_What you will do_
For the entries below, state how many lines contain the word "WordPress" and add nothing else.

-------- The data

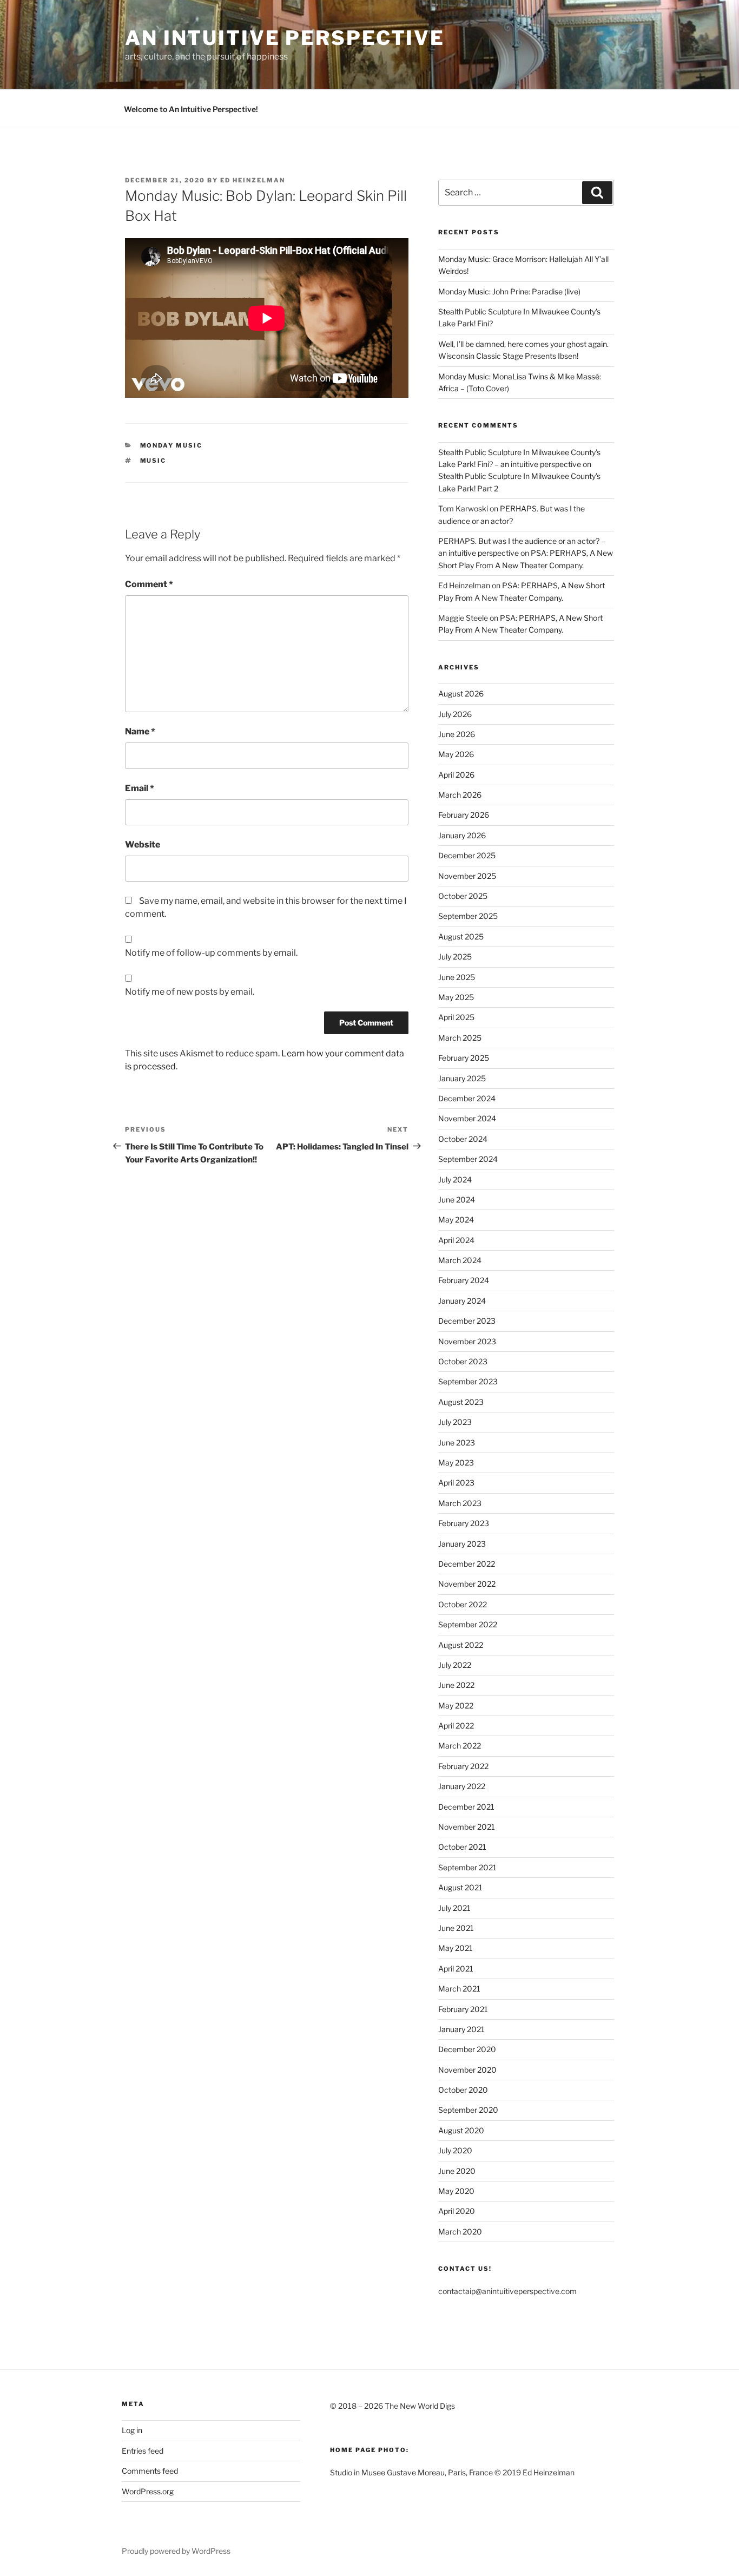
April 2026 (456, 774)
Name (140, 731)
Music (153, 460)
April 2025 (456, 1017)
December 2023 (467, 1320)
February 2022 (463, 1766)
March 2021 (459, 1988)
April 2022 (456, 1725)
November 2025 (467, 875)
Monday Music (171, 445)
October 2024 (462, 1139)
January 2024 (462, 1300)
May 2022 (455, 1705)
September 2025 (468, 916)
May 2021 (455, 1948)
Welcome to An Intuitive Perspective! (191, 109)
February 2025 (463, 1057)
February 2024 (463, 1280)
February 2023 (463, 1523)
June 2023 (456, 1442)
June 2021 (456, 1928)
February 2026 (463, 814)
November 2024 (467, 1118)
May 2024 (456, 1219)
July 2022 (454, 1665)
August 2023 (461, 1402)
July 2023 (455, 1422)
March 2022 (459, 1745)
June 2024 (456, 1199)
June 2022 (456, 1685)
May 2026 (456, 754)
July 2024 (455, 1179)
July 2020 (455, 2150)
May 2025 (456, 997)
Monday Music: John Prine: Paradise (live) (509, 291)
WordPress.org (148, 2491)
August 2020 (461, 2130)
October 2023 (462, 1361)
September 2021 (467, 1867)
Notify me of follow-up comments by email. (211, 953)
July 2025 (455, 956)
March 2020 (460, 2231)
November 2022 (467, 1583)
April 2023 (456, 1482)
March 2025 (459, 1037)
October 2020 (463, 2089)
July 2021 (454, 1908)
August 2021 (460, 1887)
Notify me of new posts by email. (189, 992)
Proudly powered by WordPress (176, 2550)
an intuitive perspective (285, 38)
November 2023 (467, 1341)
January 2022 (461, 1786)
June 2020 (457, 2171)
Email (139, 788)
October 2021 (462, 1846)
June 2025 (456, 977)
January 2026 (462, 835)
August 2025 (461, 936)
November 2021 (466, 1826)
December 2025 (467, 855)
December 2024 (467, 1098)
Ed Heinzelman (252, 180)
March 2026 (459, 794)
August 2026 (461, 693)
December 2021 (466, 1806)
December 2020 (467, 2049)
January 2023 (462, 1543)
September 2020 (468, 2109)
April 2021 (455, 1968)
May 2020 (456, 2191)
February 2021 (463, 2009)
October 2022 (462, 1604)
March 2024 (459, 1260)
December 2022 (466, 1563)
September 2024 (468, 1159)
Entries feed (142, 2450)
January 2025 (462, 1078)
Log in (132, 2430)
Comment (149, 584)
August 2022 (460, 1645)
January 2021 (461, 2029)
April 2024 (456, 1240)
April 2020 (456, 2211)
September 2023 (468, 1381)
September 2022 (467, 1624)
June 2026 (456, 734)
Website (142, 844)
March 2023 (459, 1503)
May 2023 (456, 1462)
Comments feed (150, 2470)
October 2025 (462, 896)
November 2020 (467, 2069)
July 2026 (455, 714)
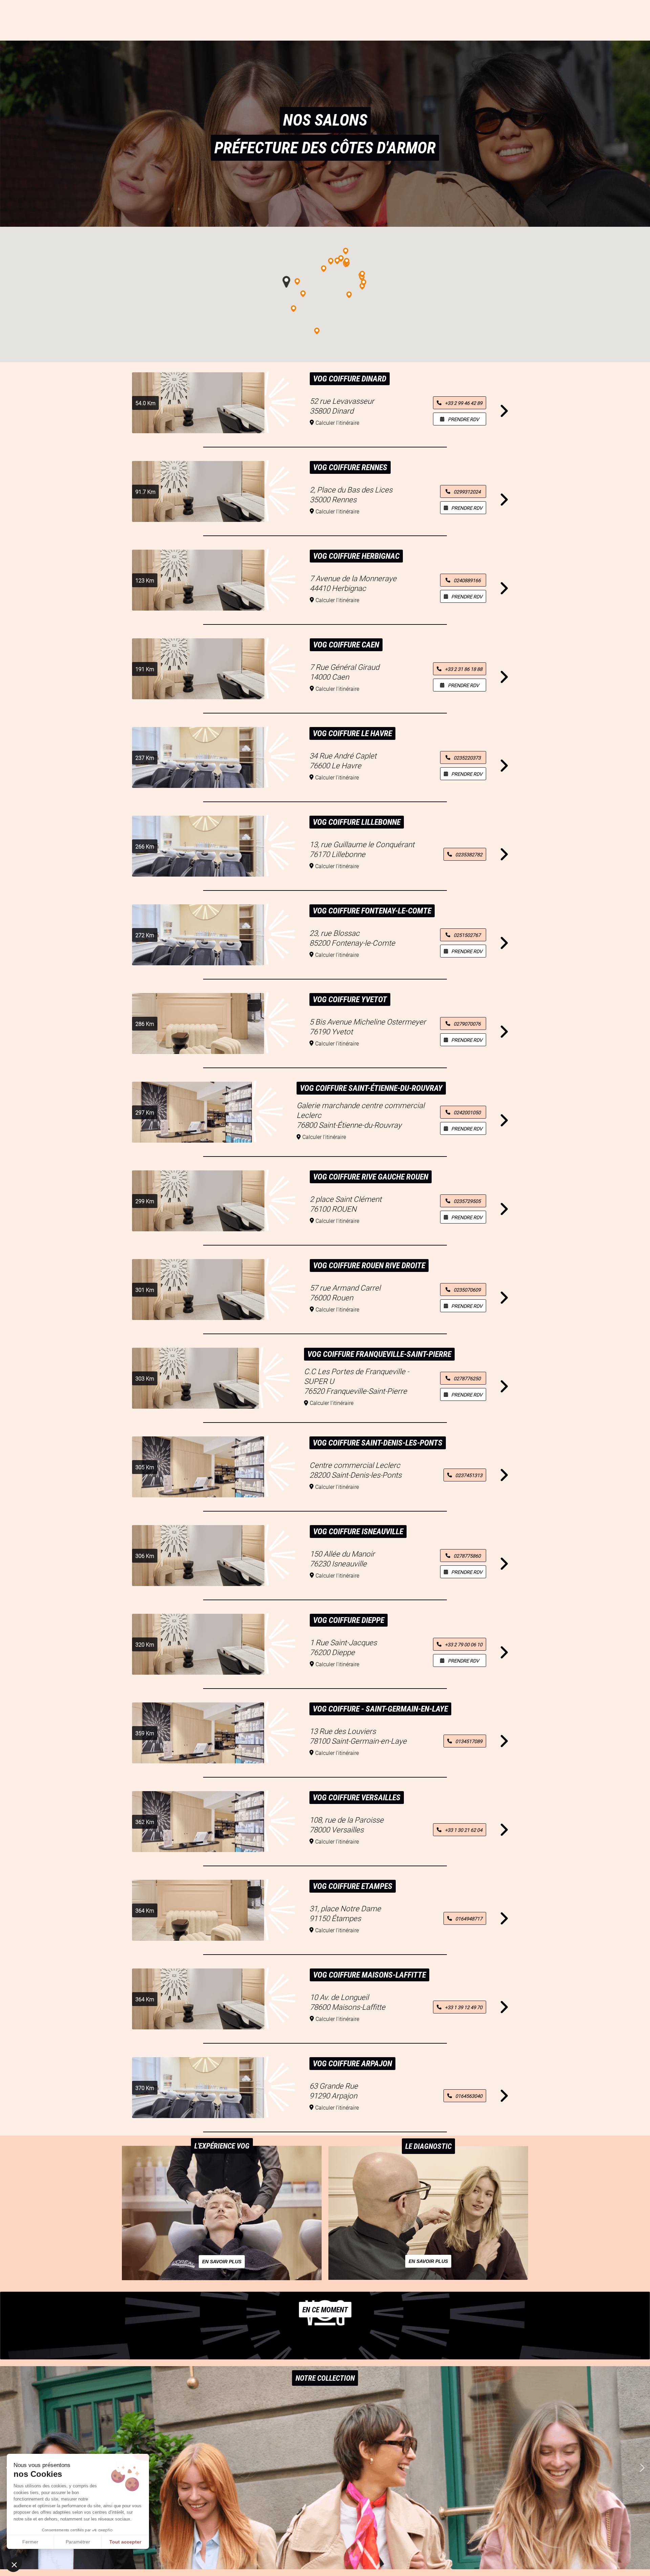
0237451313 (468, 1475)
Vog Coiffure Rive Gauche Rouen (370, 1177)
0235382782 (468, 854)
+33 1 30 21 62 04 (463, 1830)
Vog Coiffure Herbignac (356, 556)
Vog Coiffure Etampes (352, 1886)
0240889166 (467, 580)
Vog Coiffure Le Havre (352, 733)
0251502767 (467, 935)
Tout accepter (125, 2542)
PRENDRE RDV (463, 419)
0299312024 (467, 491)
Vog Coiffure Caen (346, 644)
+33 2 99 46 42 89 (463, 403)
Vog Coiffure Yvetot (350, 999)
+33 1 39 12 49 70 (463, 2007)
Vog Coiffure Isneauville (358, 1531)
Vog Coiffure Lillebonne (356, 822)
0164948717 (468, 1918)
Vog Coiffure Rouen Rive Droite (369, 1265)
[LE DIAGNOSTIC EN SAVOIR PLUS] (428, 2277)
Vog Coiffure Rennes (350, 467)
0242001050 (467, 1112)
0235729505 (467, 1201)
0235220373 (467, 757)
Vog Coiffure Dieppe (348, 1620)
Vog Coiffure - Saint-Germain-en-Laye (380, 1709)
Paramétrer (78, 2542)
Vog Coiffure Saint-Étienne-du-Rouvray (371, 1088)
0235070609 (467, 1289)
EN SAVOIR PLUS (221, 2261)
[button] (642, 2467)
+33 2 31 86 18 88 (463, 669)
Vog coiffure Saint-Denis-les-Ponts (377, 1443)
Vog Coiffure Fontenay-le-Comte (372, 911)
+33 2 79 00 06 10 (463, 1644)
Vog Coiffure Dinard (349, 378)
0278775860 (467, 1556)
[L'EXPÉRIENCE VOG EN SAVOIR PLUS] (222, 2278)
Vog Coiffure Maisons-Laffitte (369, 1975)
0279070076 (467, 1023)
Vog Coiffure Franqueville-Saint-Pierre (379, 1354)
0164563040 (468, 2096)
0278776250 (467, 1378)
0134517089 (468, 1741)
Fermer (30, 2542)
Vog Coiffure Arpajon (352, 2063)
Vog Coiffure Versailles (356, 1797)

----------------

_Task solution_
2